Coronary artery disease occurs when the coronary arteries supplying the heart muscle develop fatty deposits within the walls that progress to fibrous tissue and then calcify, narrowing the lumen and reducing blood flow—a condition called atherosclerosis. Gradually narrowed arteries may result in angina (chest pain) or sudden narrowing from blood clots that can cause severe, life-threatening heart attacks.

Angioplasty may be performed to treat angina or to intervene in a life-threatening heart attack to restore blood flow to the heart. At Georgia Heart Institute, experienced interventional cardiologists with advanced training in minimally invasive heart procedures perform angioplasties in our specialized, state-of-the-art cardiac catheterization labs. We offer patients the most advanced options available, including unique expertise for patients with particularly complex cases who may have been told there were no options.

What is coronary angioplasty and stenting?

Angioplasty is a minimally invasive procedure that opens blocked arteries and restores blood flow to the heart muscle. During an angioplasty, a specialized intravenous (IV) sheath is placed into a blood vessel, typically the radial or femoral artery. Then, a tiny tube called a catheter (less than 1/8-inch in diameter) is passed through the bloodstream to the heart, engaging a coronary artery. From there, a very narrow wire the width of about four hairs is passed through the blockage, and then a tiny balloon is tracked over the wire to the area of the blockage and inflated to dilate the narrowing. Subsequently, another balloon with a stent over it is tracked to the blockage and then inflated, deploying the stent into the wall of the vessel to prevent it from collapsing. The balloon is removed, leaving behind the stent as scaffolding to keep the artery open and deliver medications to reduce the risk of scar tissue growth that could re-narrow the vessel.

How long is the recovery after a coronary angioplasty?

Patients frequently go home later the same day if the procedure is to treat angina on an elective outpatient basis. If the procedure is complex, there may be an overnight stay.

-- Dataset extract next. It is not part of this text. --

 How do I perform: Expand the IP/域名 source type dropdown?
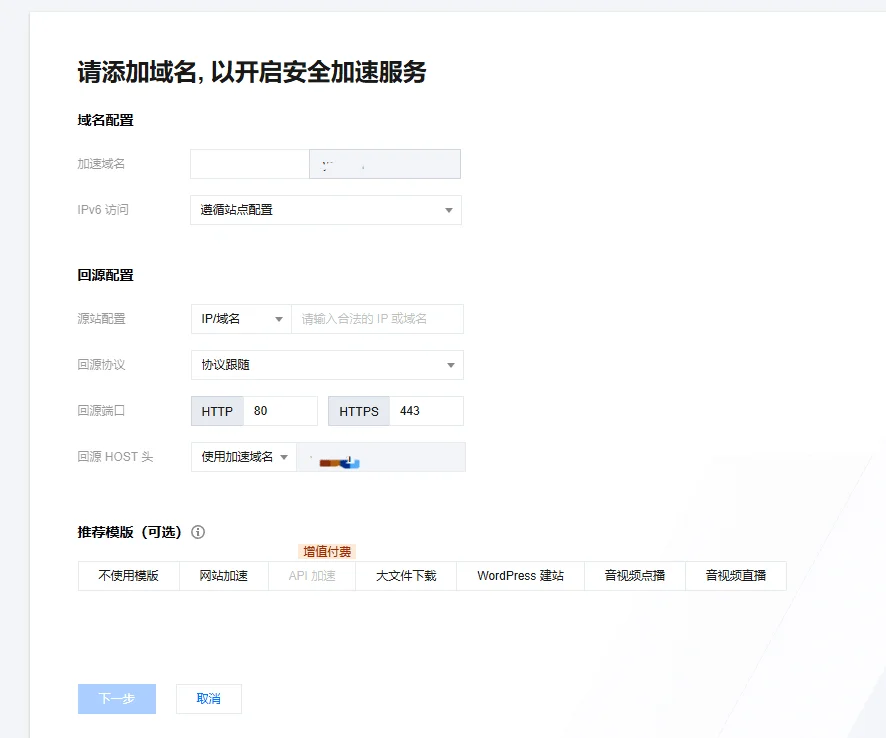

Emergency procedures for unstable patients and heart attacks are typically discharged from the hospital in 1 to 3 days.  Very sick patients may stay longer.

(Learn more about Emergency Cardiac Care and advanced percutaneous coronary intervention (PCI) at Georgia Heart Institute.)

After discharge, working with our specialized Cardiac Rehabilitation Program can help set you up for long-term success. 

Is coronary angioplasty major surgery?

Angioplasty is not considered major surgery because it requires no incisions and is performed under light sedation. Despite the relative ease of the procedure, there are risks involved with doing any work on the heart. These risks are more prevalent for those with very complex heart or vascular conditions. It is essential to discuss the risks and benefits with your cardiologist to determine the best treatment plan for you as an individual.  Sometimes, surgery may offer advantages over PCI, and we work closely with our surgical partners to provide each individualwith the best care and practices.

At Georgia Heart Institute, our interventional cardiology team is expertly experienced, and our care environments are compassionate and state-of-the-art. We look forward to meeting you and taking care of your unique situation.